The right to refuse treatment at the end of life is explicitly expressed in Section 4 – 9 of the Patients’ and Users’ Rights Act. To fulfil this right, a conversation must take place with patients while they are still capable of it. Advance directives by patients in the form of living wills – written declarations which they have drawn up – are not legally binding in Norway, and there is no clear obligation to elucidate patients’ wishes in advance. However, in Section 4 – 6 of the Norwegian Patients’ and Users’ Rights Act, the duty to take account of what the patient would have presumably given permission for is made explicit.
Studies have not always been able to demonstrate that living wills have an impact on the treatment the patient receives (1) – (4). A controlled study on improved advance communication to patients found no improvement in the quality of end of life care. The process of dying was mechanically supported, painful and prolonged to an equal extent for the intervention group as for the control group (5).
Other studies have nevertheless demonstrated an association between the treatment that patients had said they wanted at the end of life and the treatment they received (6). This applies to dementia patients (7), hospice patients (8) and patients aged 80 years or more who were hospitalised on medical wards (9). In these studies, advance care planning discussions resulted in fewer hospitalisations and better quality of life at the end of life. One of the studies also showed an association between advance care planning discussions and reduced stress, anxiety and depression among next of kin (9). The planning process is valuable in itself for patients and their next of kin (10).
The Norwegian Directorate of Health guidelines Decision-making processes in the limitation of life-prolonging treatment recommend preparatory discussions in situations in which there is a risk of serious complications or at the end of life. In a large meta-analysis, Mullick et al. recommend advance planning in such situations, but also in early stages of dementia (11).

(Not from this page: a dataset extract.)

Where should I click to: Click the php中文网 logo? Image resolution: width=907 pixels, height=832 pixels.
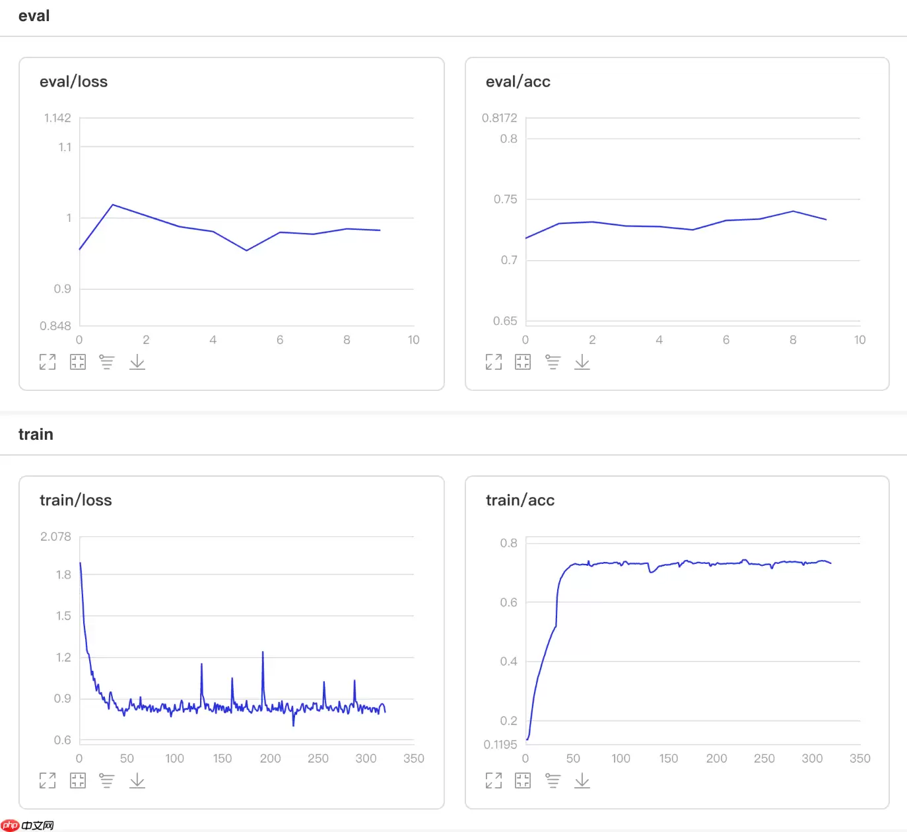pos(28,825)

The guidelines were issued in 2009 and revised in 2013. It is nonetheless our impression that advance care planning discussions have not yet become an institutionalised part of the Norwegian health services. One reason may be that health personnel are hesitant because they find it uncomfortable or believe it to be stressful for patients. In a study of terminally ill patients, however, only 1.9 % perceived it as highly stressful to discuss end of life treatment (12).
A number of tools have been designed to support patients’ decisions with regard to treatment (13). Murtagh et al. presented a questionnaire that was evaluated positively by treating doctors and patients when it was used systematically for patients with serious diseases (14).
With regard to elderly patients on the medical ward, it is often difficult to select the correct intensity of treatment. An overview of studies conducted on the elderly and frail showed that between 61 % and 91 % wanted discussions about end of life treatment, but very few had been granted these (15). The acutely hospitalised often have an immediately reduced capacity to participate in decision making themselves (16).
Norwegian studies have been conducted on patient involvement in treatment decisions in nursing homes (17, 18) and in the case of acute hospitalisations from nursing homes in the final stage of life (19), but there are no studies on advance care planning discussions with geriatric hospital patients.
We wished to investigate the following: What proportion of geriatric hospital patients have a preserved capacity to participate in discussions on medical decisions pertaining to them? What proportion respond affirmatively to an invitation to take part in this type of discussion? How do they perceive the discussion? What do they respond to questions about information, involvement of next of kin and the decision-making process with regard to current and future treatment?